East-West were unhappy with my ruling at the end of the Specsavers Sunday Duplicate at the Stanmore Seniors Club yesterday. After a simple Blackwood enquiry North bid 7NT and East led the queen of hearts. Declarer claimed 13 tricks almost immediately and the opponents concurred. At the end of the evening they asked one or two friends if the grand had been bid against them, and were told it could not make. They asked for a ruling and I decided
a) there was no specific trick the defenders would "likely" have won. They might have won an early diamond or a club if the declarer miscounted or they might have won trick 13. Note that the law does not say "the total probability of all tricks must be above 50%".
b) although no single or double squeeze actually works, because the menaces are not correctly positioned, I could not in my heart of hearts decide that East-West would "likely" have won trick 13 had play continued, assuming declarer got that far. If they could not count to 13 when a claim was made, what chance did they have of defending the ending?
Do you agree with my ruling? There was a slight suspicion that North was a likely lad, trying it on, but I expect he just did not consider the minors both breaking 5-0.

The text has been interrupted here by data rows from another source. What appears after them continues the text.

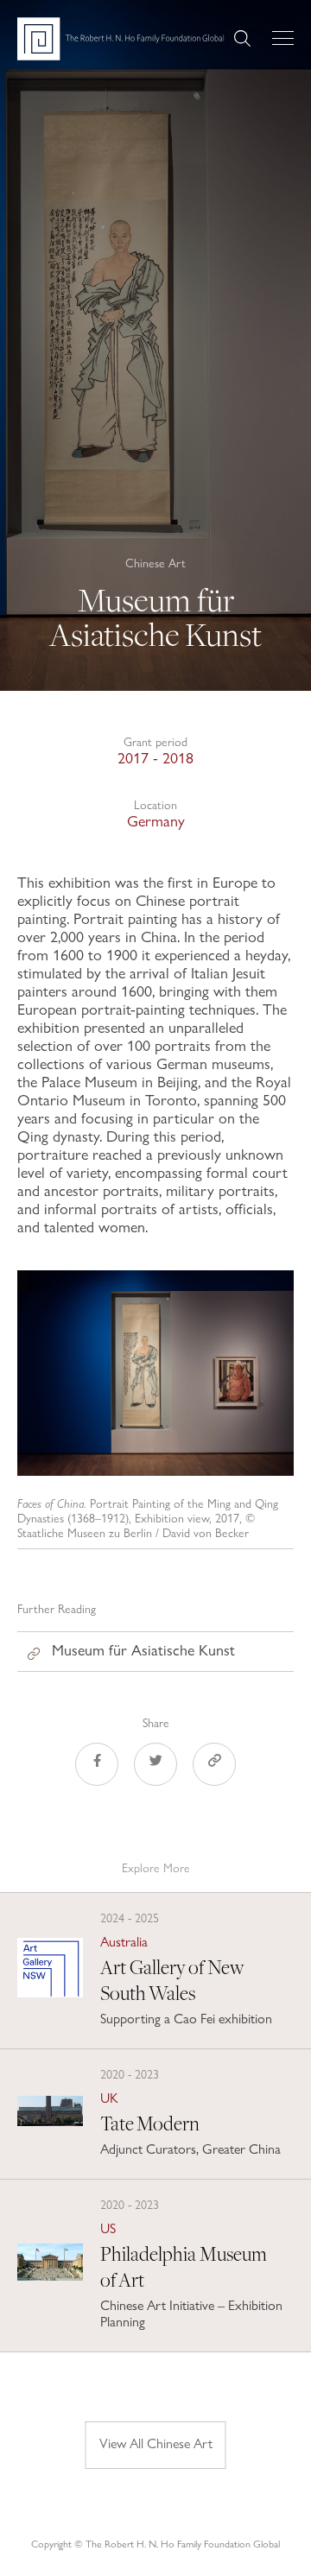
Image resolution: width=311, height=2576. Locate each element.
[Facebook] (96, 1767)
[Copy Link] (214, 1767)
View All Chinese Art (156, 2443)
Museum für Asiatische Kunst (143, 1650)
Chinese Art (155, 562)
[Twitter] (155, 1767)
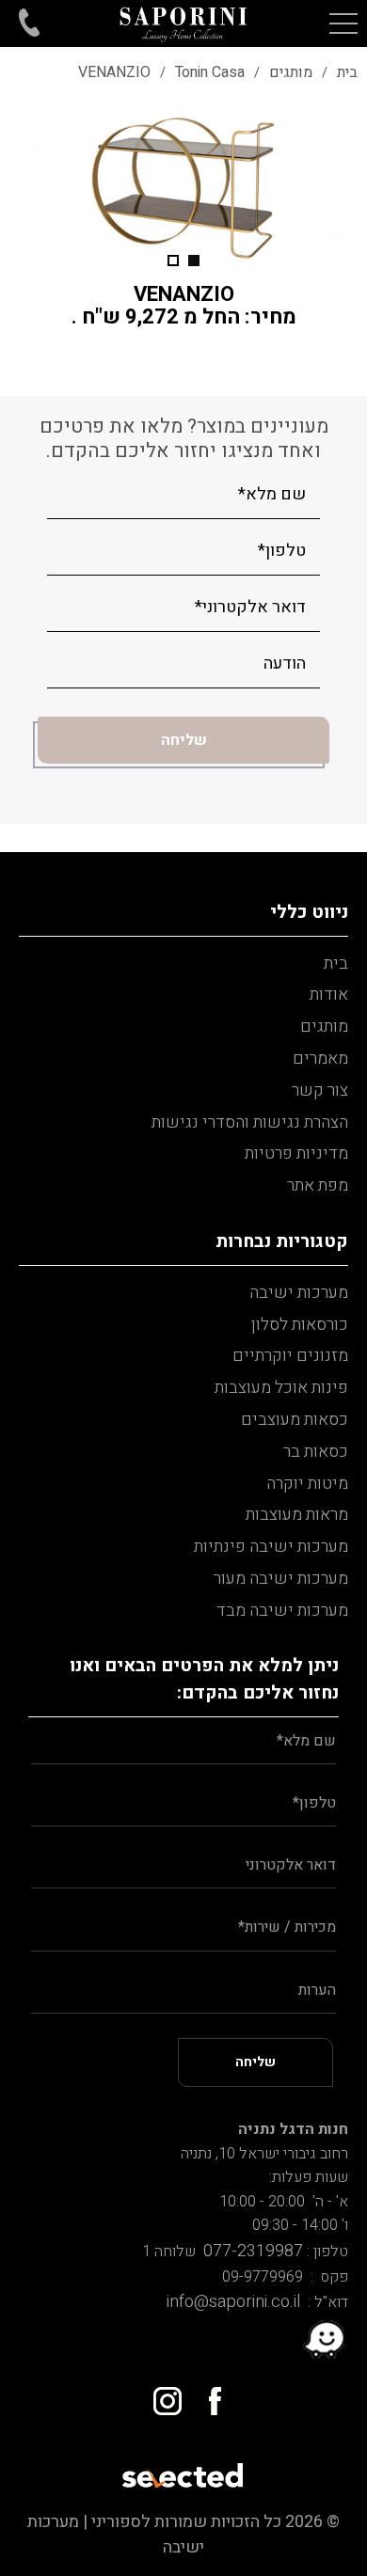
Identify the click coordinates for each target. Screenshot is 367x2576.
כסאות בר (315, 1451)
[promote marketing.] (184, 2469)
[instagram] (160, 2394)
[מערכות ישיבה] (184, 23)
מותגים (324, 1026)
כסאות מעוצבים (294, 1419)
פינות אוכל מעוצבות (281, 1387)
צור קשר (320, 1090)
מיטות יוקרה (307, 1483)
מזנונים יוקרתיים (290, 1355)
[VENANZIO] (183, 184)
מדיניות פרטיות (296, 1153)
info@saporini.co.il (233, 2302)
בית (336, 963)
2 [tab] (173, 260)
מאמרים (320, 1058)
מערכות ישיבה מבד (282, 1610)
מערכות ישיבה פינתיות (271, 1546)
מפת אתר (317, 1185)
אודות (329, 994)
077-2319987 (249, 2251)
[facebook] (206, 2394)
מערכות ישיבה (298, 1292)
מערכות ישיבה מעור (281, 1578)
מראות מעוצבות (297, 1514)
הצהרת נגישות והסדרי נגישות (250, 1122)
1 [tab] (193, 260)
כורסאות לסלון (299, 1324)
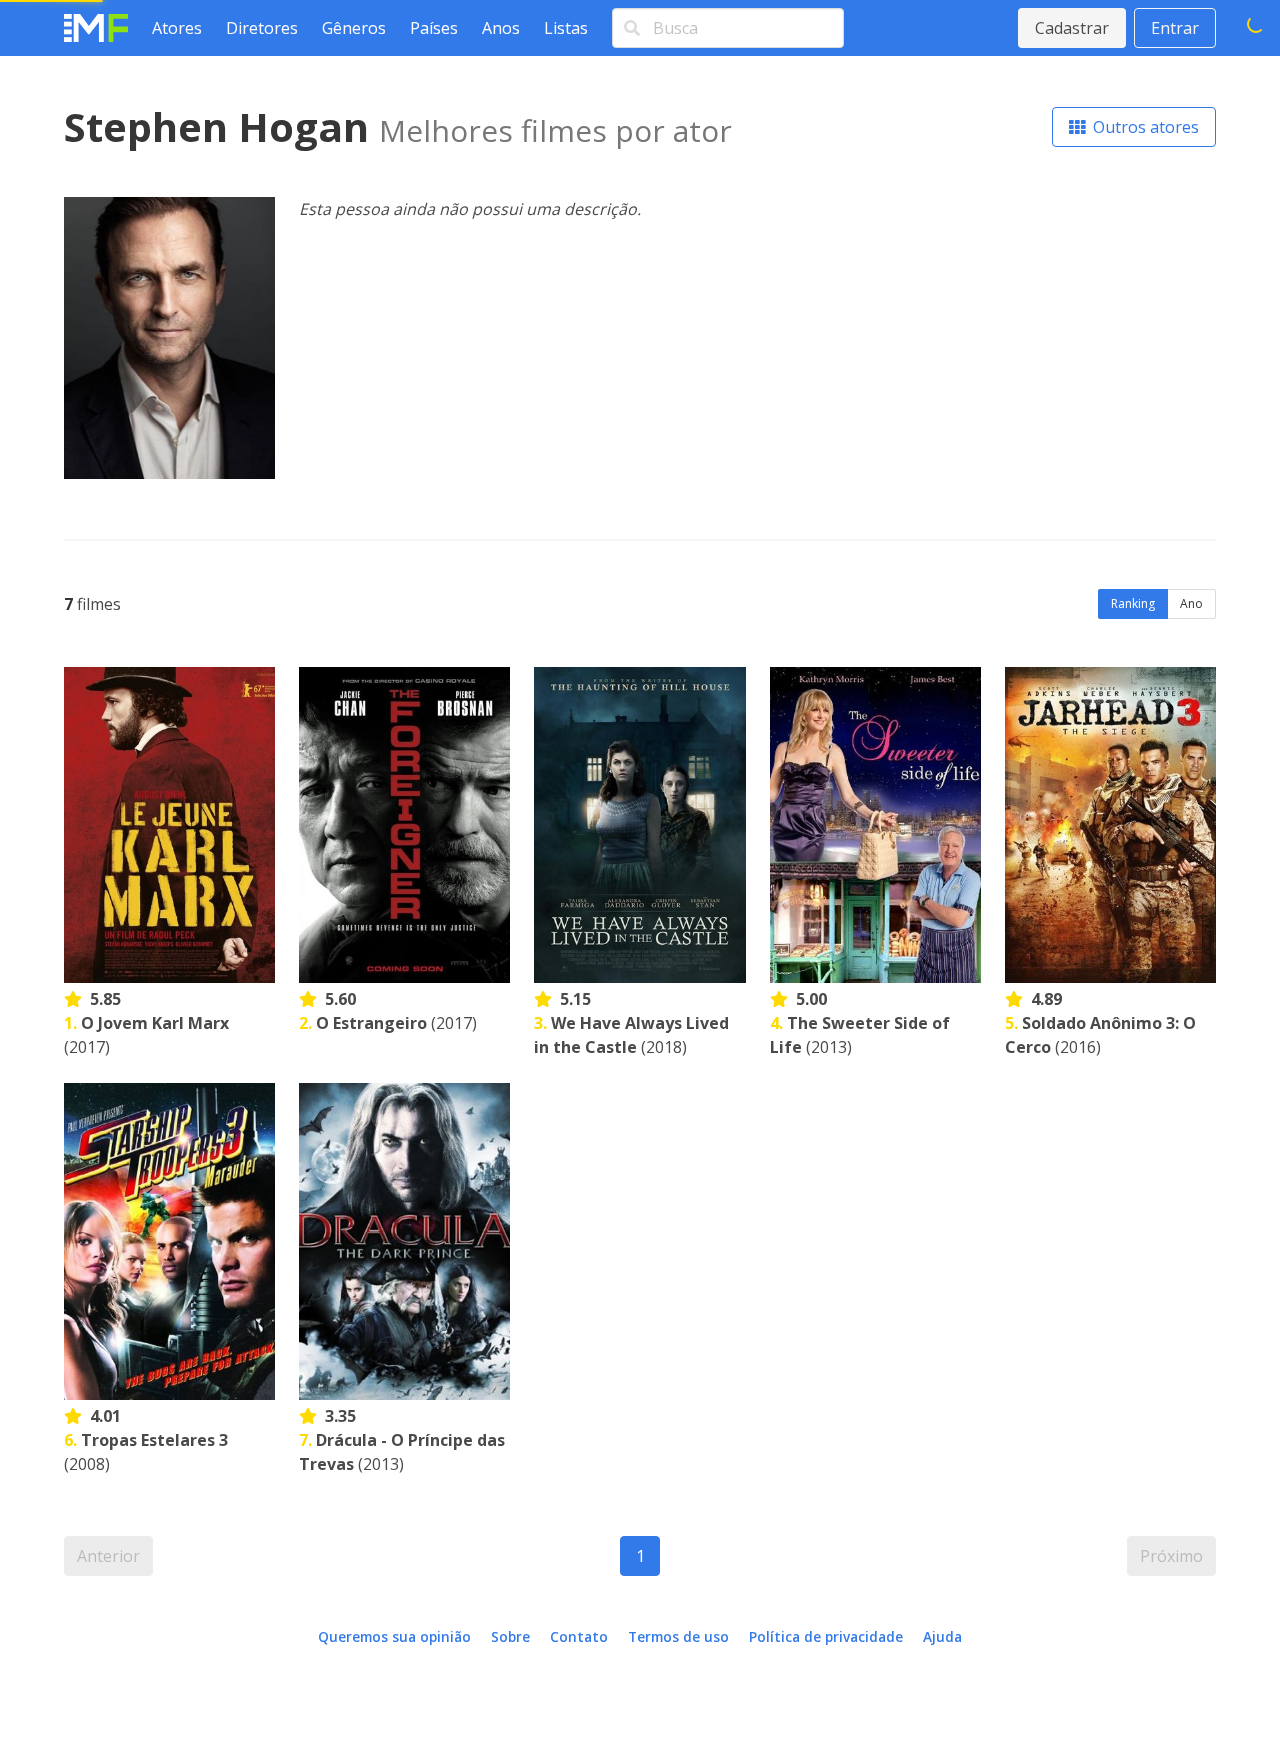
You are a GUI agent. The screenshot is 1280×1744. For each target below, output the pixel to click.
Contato (579, 1636)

A director may judge this to be "Normal" play by any competent declarer
Remember Burn's great "double squeeze" poem
Pretty problem, Paul!
This is a standard faulty "claim". It does not specify that any particular cards take tricks, or in what order to play those cards.. Hence, it is impossible for defenders, belatedly, to dispute any particular trick. Perhaps, the law does cover such a typical case, implicitly? Or perhaps, again, we must replace the law with common sense? Either way, I think Paul's ruling (13 tricks) is correct.